8.2 THE CLOSING. The Closing shall take place on or before June 23, 1997
or at such other later time or place as may be agreed upon by the parties
hereto. At the Closing, the parties shall provide each other with such
documents as may be necessary or appropriate in order to consummate the
transactions contemplated hereby including evidence of due authorization of the
Agreement and the transactions contemplated hereby.
SECTION 9. MISCELLANEOUS
9.1 WAIVERS. The waiver of a breach of this Agreement or the failure of
any party hereto to exercise any right under this Agreement shall in no way
constitute waiver as to future breach whether similar or dissimilar in nature or
as to the exercise of any further right under this Agreement.
9.2 AMENDMENT. This Agreement may be amended or modified only by an
instrument of equal formality signed by the parties or the duly authorized
representatives of the respective parties.
17
9.3 ASSIGNMENT. This Agreement is not assignable except by operation of
law.

• _DATA LINES_
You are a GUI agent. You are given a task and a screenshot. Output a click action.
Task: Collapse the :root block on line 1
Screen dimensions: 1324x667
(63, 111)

• _INSTRUCTIONS_
1. List every numbered provision in the agreement excerpt, giving each one's number and heading.
2. Answer these questions from the agreement excerpt:
(a) On or before what date shall the Closing take place?
(b) Who must sign an instrument that amends or modifies the Agreement?
(c) In what way may the Agreement be assigned?
3. Reproduce the passage of the agreement excerpt starting at "SECTION 9. MISCELLANEOUS" and ending at "the respective parties.".
The data has no connection to the agreement excerpt.

• _TASK RESPONSES_
1.
8.2 THE CLOSING
9.1 WAIVERS
9.2 AMENDMENT
9.3 ASSIGNMENT

2.
(a) June 23, 1997
(b) The parties or the duly authorized representatives of the respective parties
(c) Only by operation of law

3.
SECTION 9. MISCELLANEOUS
9.1 WAIVERS. The waiver of a breach of this Agreement or the failure of
any party hereto to exercise any right under this Agreement shall in no way
constitute waiver as to future breach whether similar or dissimilar in nature or
as to the exercise of any further right under this Agreement.
9.2 AMENDMENT. This Agreement may be amended or modified only by an
instrument of equal formality signed by the parties or the duly authorized
representatives of the respective parties.